Esperó oyéndolo a lo lejos dar explicaciones a su esposa. Percibió las palabras «es su primer caso importante» antes de que la conversación quedara ahogada por el sonido de un grifo abierto. Luego el silencio, y por fin la voz de su compañero riendo.

– Maldita sea, niña, el detective jefe soy yo y tú eres la novata. Si te digo que duermas, duerme.

– Lo siento -se disculpó ella.

– Vale… -contestó-. Qué falsa eres. Bueno, ¿qué te ronda por la cabeza?

– Matthew Cowart. -Al pronunciar su nombre pensó: «No pongas aún todas las cartas boca arriba.»

– ¿El señor Lo-demás-me-lo-quedo-en-el-buche?

– El mismo. -Sonrió.

– No me gusta ese hijo de perra.

No le costaba mucho esfuerzo figurarse a su compañero sentado al borde de la cama. Su mujer debía de estar con la cabeza metida bajo la almohada para amortiguar el ruido de la conversación. A diferencia de muchas parejas de detectives, su relación con Michael Weiss era profesional y distante. No llevaban mucho juntos, lo bastante para reír los chistes del otro pero no lo suficiente para prestar atención al chiste. Era un hombre robusto, pragmático e impulsivo. Lo que a él se le daba bien era enseñar fotografías a los testigos y escarbar en los informes de las compañías de seguros. Que él tuviera diez años de experiencia y ella unos pocos meses no la impresionaba: lo dejaba atrás con facilidad.

– A mí tampoco.

– ¿Qué te ha pasado por la cabeza?

– He pensado que debería encargarme de él. Que me vea. En el periódico, en el apartamento, cuando vaya a hacer footing, en la ducha, por todas partes.

Weiss rió.

– ¿Y?

– Que sepa que vamos a buscarle las cosquillas hasta que sepamos lo que nos esconde. Por ejemplo, quién cometió aquel doble crimen.

– Me parece bien.

– Pero alguien tendría que empezar a investigar en la cárcel. Por si alguien sabe algo, por ejemplo el sargento. Y me parece que alguien tendría que buscar entre las pertenencias de Sullivan. Tal vez haya algo que nos sirva de ayuda.
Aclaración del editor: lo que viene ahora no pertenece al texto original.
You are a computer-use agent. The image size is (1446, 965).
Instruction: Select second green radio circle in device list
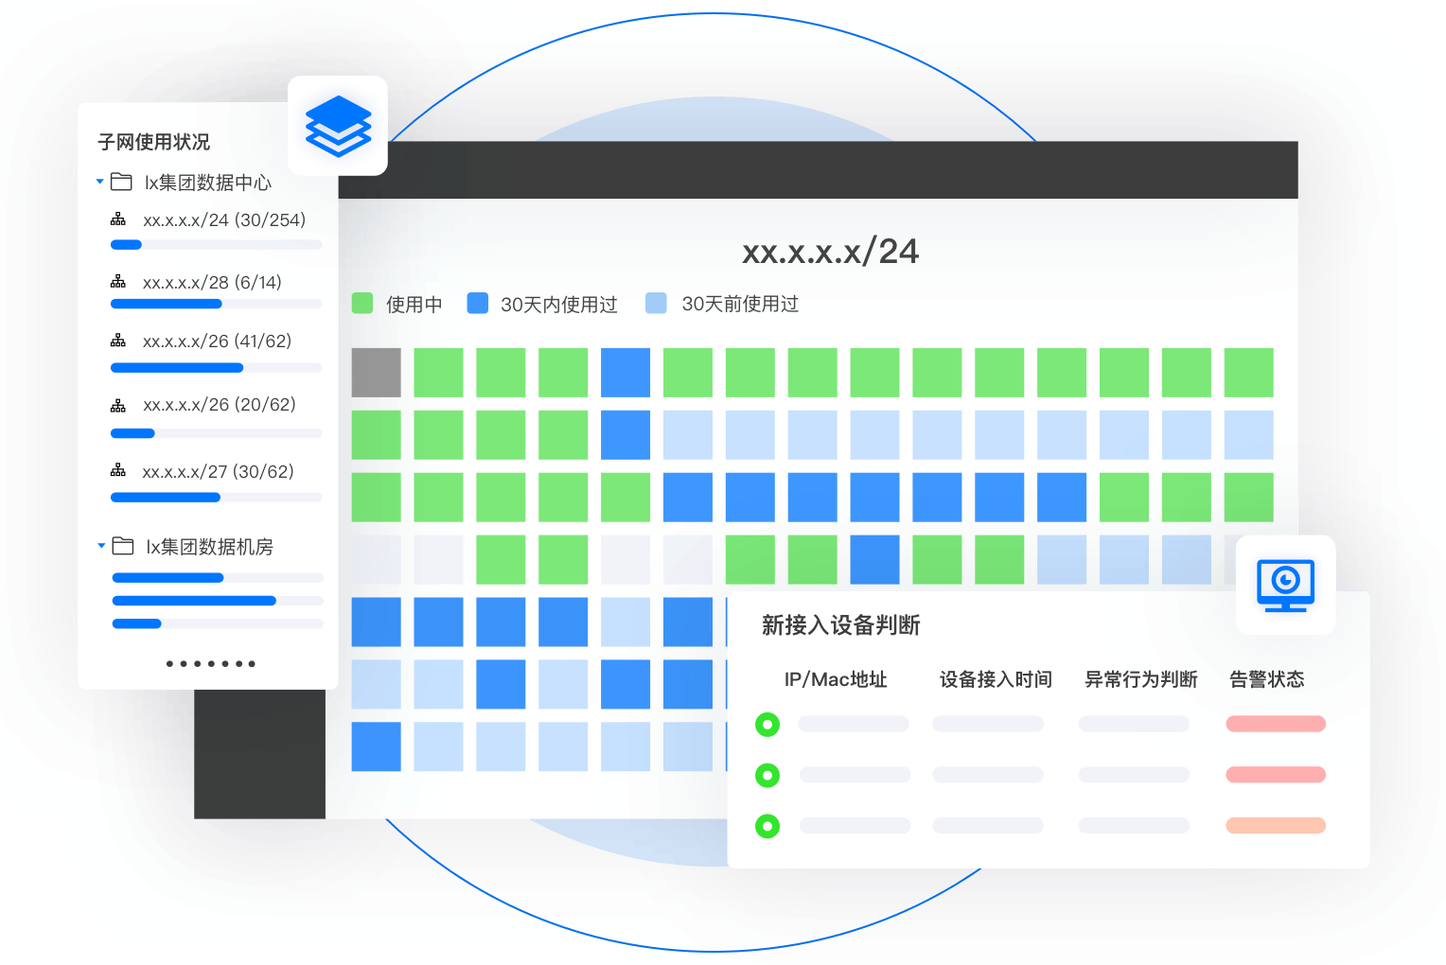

– Oye, Andy, ¿esta conversación no podía esperar hasta, digamos, las ocho de la mañana? -La voz de Weiss denotaba una mezcla de cansancio e ironía-. Lo digo para que duermas un poco.

– Perdona, Mike. Supongo que no.

– No me gusta cuando me recuerdas a mí de joven. Recuerdo mi primer caso importante. También a mí me salía humo por las orejas. No podía dejarlo un solo momento. Hazme caso. Tómatelo con calma.

– Mike…

– Vale, vale. Prefieres acosar al periodista en vez de interrogar a presos y carceleros, ¿verdad?

– Sí.

– ¿Lo ves? -dijo Weiss riendo-, ésta es la clase de intuición que te hará llegar lejos en el departamento. De acuerdo. Tú le haces la vida imposible a Cowart y yo regreso a Starke. Pero quiero que hablemos. Todos los días. Puede que dos veces al día, ¿de acuerdo?

– De acuerdo.

No sabía si estaba dispuesta a aceptar. Colgó y empezó a ordenar la mesa, archivó los documentos, apiló los informes, añadió sus notas y observaciones a los expedientes y guardó los bolígrafos y lápices en el bote. Cuando quedó satisfecha, se permitió ponerse manos a la obra.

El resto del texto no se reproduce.